= Information provided =
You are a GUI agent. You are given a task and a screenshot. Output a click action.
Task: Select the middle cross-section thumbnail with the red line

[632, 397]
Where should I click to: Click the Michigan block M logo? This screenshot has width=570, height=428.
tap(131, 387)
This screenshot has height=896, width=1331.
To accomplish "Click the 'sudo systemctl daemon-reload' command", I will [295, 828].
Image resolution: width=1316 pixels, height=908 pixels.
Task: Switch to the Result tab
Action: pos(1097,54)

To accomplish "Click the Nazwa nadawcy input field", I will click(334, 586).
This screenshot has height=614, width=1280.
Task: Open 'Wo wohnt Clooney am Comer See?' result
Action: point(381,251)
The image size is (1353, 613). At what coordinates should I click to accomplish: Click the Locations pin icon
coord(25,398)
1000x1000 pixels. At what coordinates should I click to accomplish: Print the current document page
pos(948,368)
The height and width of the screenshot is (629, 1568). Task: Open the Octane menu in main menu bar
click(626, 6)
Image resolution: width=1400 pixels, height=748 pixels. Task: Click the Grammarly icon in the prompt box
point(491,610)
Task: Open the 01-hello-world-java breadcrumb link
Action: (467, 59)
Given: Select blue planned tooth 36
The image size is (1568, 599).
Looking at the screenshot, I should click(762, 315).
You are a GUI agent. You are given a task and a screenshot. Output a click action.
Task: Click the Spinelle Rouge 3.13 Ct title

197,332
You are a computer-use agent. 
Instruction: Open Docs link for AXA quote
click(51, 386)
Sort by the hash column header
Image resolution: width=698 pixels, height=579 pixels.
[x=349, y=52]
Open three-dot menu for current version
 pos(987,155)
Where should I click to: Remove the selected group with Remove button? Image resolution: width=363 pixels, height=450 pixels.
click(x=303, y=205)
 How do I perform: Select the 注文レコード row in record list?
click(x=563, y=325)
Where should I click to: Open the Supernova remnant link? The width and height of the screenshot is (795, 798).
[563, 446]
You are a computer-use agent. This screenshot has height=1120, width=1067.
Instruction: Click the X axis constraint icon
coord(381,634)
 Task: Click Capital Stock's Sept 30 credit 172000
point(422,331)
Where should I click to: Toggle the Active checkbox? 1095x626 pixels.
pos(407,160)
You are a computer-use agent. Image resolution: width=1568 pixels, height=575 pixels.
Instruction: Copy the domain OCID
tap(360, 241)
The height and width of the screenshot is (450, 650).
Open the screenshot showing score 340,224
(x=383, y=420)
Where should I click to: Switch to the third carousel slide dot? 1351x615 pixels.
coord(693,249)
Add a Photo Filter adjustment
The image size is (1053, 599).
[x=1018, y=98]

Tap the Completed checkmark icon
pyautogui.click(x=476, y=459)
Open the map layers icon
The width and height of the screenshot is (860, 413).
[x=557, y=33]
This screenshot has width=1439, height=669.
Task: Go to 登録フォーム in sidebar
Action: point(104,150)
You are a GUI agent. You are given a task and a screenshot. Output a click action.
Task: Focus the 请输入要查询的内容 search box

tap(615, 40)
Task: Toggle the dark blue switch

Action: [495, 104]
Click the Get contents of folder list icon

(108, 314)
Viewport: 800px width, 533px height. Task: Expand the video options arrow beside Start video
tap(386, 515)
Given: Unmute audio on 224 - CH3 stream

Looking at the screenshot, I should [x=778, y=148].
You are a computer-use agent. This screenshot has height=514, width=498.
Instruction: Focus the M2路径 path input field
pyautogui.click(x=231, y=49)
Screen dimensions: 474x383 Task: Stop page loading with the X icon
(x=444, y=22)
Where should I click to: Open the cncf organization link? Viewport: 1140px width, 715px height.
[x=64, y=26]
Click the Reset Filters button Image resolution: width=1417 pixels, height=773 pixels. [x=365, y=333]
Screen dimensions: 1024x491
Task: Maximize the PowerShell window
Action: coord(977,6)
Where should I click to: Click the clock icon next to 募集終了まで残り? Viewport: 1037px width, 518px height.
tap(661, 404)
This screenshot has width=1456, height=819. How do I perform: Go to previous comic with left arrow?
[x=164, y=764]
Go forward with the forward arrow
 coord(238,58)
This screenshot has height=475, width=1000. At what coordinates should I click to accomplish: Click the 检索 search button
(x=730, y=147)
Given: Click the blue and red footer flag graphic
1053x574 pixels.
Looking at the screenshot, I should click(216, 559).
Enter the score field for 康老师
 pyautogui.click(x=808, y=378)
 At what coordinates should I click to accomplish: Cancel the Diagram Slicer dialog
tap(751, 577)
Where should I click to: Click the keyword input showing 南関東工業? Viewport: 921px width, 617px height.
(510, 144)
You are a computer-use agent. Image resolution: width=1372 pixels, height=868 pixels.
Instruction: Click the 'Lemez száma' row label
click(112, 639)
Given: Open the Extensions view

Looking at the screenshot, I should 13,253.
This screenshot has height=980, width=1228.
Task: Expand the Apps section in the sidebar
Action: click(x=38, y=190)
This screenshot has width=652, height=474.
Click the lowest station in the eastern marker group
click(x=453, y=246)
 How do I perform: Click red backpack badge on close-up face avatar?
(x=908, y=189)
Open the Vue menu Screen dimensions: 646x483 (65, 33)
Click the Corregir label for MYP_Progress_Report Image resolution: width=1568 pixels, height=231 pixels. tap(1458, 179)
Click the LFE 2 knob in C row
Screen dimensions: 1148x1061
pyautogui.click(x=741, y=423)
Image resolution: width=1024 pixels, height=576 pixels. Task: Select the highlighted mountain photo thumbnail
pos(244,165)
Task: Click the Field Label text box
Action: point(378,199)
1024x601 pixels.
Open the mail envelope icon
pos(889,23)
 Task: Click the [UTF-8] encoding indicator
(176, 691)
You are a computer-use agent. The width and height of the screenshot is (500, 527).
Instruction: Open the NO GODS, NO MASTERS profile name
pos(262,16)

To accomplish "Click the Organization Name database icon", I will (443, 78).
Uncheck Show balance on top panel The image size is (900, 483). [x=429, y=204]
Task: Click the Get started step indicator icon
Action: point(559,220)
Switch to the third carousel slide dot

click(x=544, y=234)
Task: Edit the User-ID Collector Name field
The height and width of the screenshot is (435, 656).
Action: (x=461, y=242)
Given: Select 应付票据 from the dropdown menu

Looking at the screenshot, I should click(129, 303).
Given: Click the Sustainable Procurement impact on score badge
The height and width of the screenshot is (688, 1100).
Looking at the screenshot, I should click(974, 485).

= Task directions =
Go line by line through the records and copy those that contain the word "agent".

= Output below =
You are a GUI agent. You are given a task and a screenshot. Output a click action.
You are a GUI agent. You are given a task and a screenshot. Output a click action.
You are a computer-use agent. 
You are a computer-use agent. This screenshot has height=1120, width=1067.
You are a computer-use agent. Image resolution: width=1568 pixels, height=575 pixels.
You are a GUI agent. You are given a task and a screenshot. Output a click action.
You are a computer-use agent. This screenshot has height=514, width=498.
You are a computer-use agent. Image resolution: width=1372 pixels, height=868 pixels.
You are a computer-use agent. The width and height of the screenshot is (500, 527).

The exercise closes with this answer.